Miniaufgebot spielt mit Köpfchen

Handball-Bezirksliga: Oelsnitz siegt in Mittweida

Mittweida.

Sieben tapfere Oelsnitzer traten am Samstag als geschlossene Mannschaft auf und spielten Handball mit Köpfchen: Am Ende stand ein 34:29-Sieg des Bezirksligavierten TSV Oelsnitz beim Siebenten Fortschritt Mittweida. TSV-Trainer Philipp Bechler hatte den Gegner vorher in Plauen beobachtet und seine Männer perfekt eingestellt. Auch die Hürde Haftmittelverbot in der Mittweidaer Sporthalle meisterten die Oelsnitzer.

Der TSV führte eingangs 2:0, doch die Hausherren blieben dran, was an deren bestem Werfer, Philipp Rogler, lag. Die Oelsnitzer hatten gut ins Spiel gefunden und hätten auch den ein oder anderen Treffer mehr erzielen können.
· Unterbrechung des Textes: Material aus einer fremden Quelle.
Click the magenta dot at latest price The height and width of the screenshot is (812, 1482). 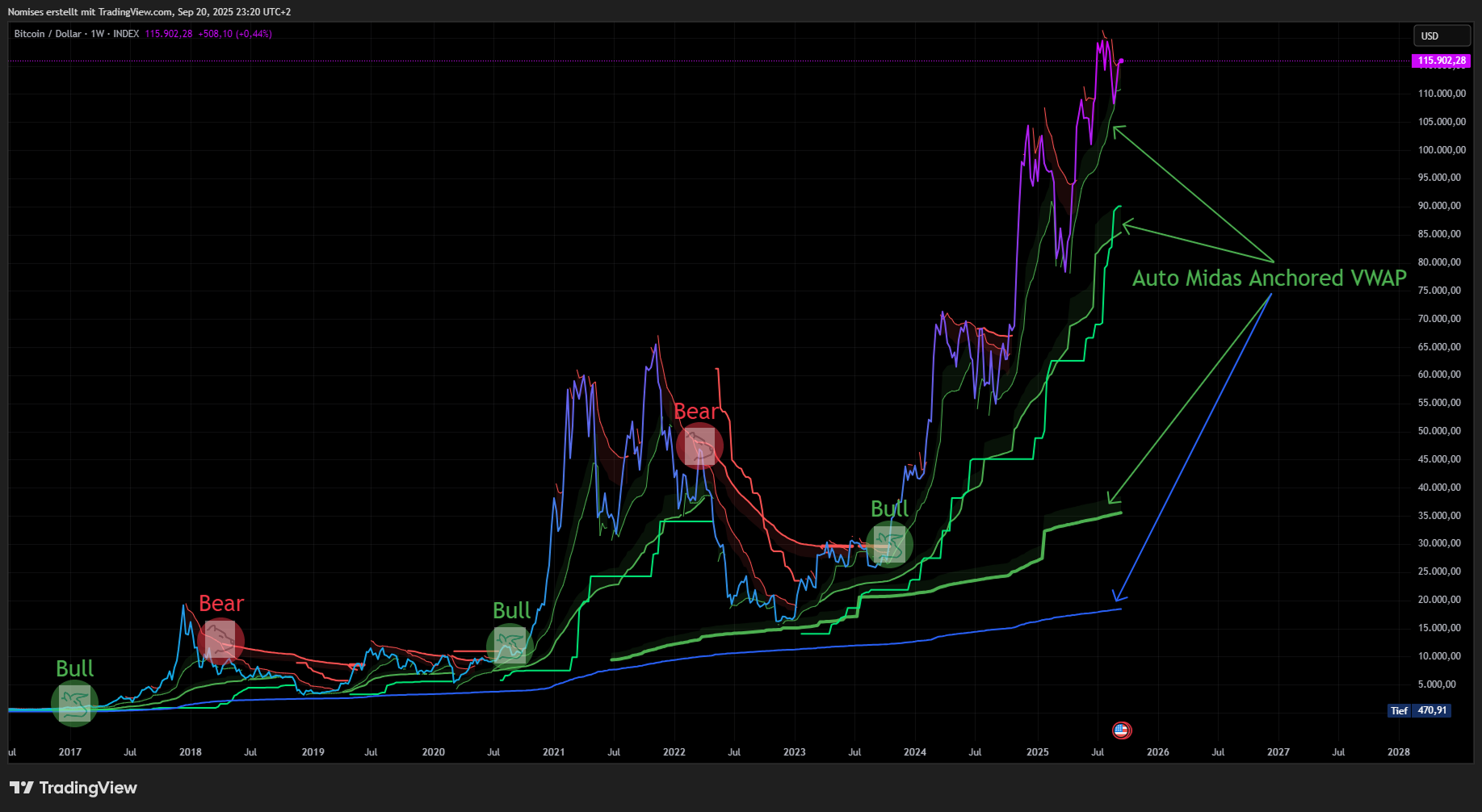(1121, 61)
Jedoch fehlte beim Konterspiel noch die Genauigkeit. Doch das machten die Vogtländer im Laufe der Partie immer besser und variierten zwischen schnellen Kontern sowie einem ruhigen Aufbauspiel. So lagen die Oelsnitzer nach der Anfangsviertelstunde 9:7 in Führung. Dann zog die Heimmannschaft mit drei Toren in Folge zum 10:9 vorbei (18.). Das sollte aber die einzige Führung der Mittweidaer bleiben. Die Oelsnitzer legten eine Schippe drauf und machten in dieser starken Phase aus dem Rückstand eine 14:11-Führung (22.). Bis zum Seitenwechsel schmolz der Vorsprung auf ein Tor (17:16).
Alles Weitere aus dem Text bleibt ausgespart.